-------- The input --------

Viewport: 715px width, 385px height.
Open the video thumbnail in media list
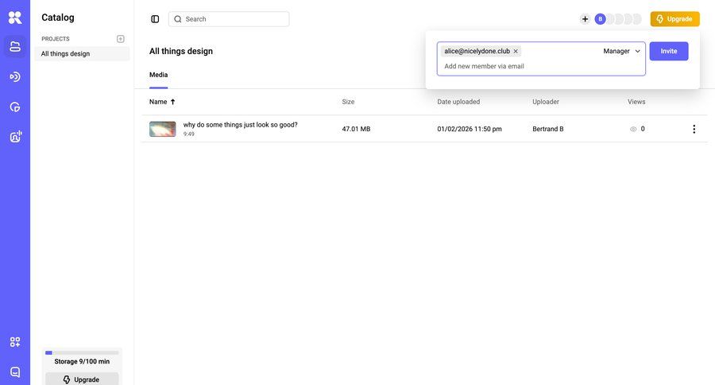point(163,129)
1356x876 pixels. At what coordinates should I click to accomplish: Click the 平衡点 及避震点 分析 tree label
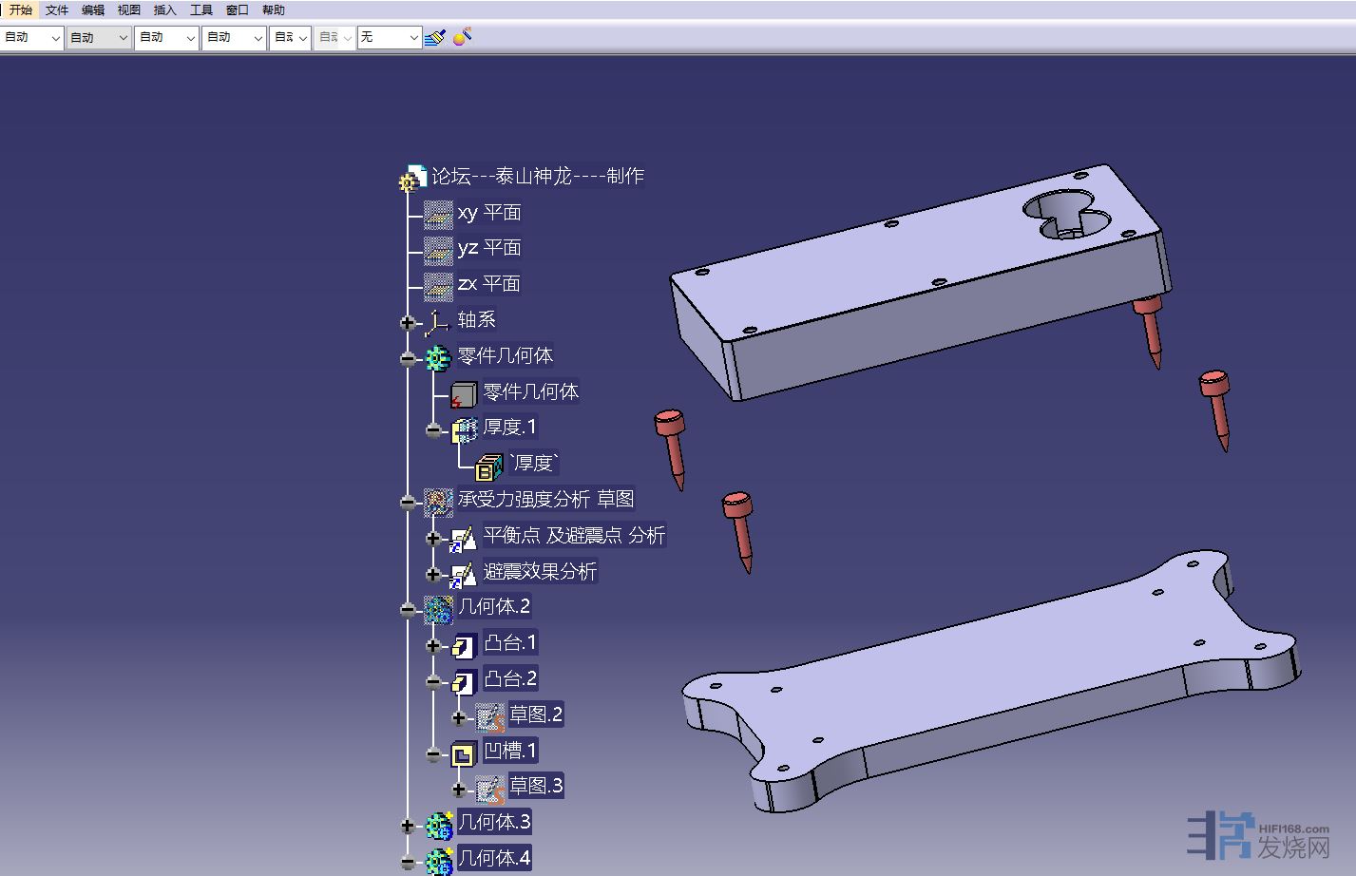(x=573, y=535)
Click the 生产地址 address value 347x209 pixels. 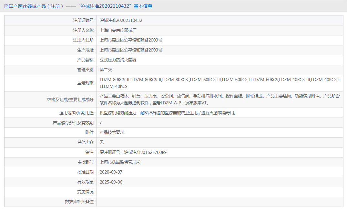point(131,50)
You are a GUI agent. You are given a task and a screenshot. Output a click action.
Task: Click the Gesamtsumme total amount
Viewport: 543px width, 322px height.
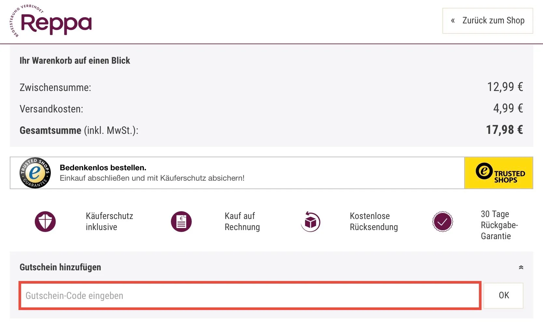pos(505,130)
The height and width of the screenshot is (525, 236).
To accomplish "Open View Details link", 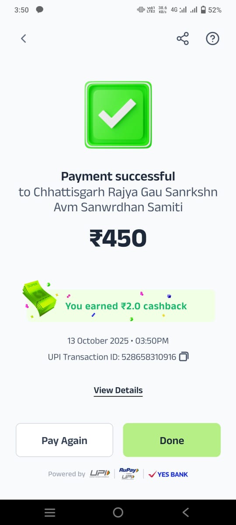I will 118,390.
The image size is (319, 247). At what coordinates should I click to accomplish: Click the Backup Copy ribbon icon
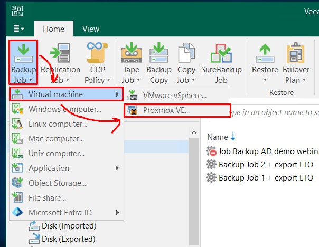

--------

■ Written request: Pull out each line above that contains the word "screenshot" and copy it in full.

■ Response to this exercise:
You are a GUI agent. You are given a task and a screenshot. Output a click action.
The height and width of the screenshot is (525, 236).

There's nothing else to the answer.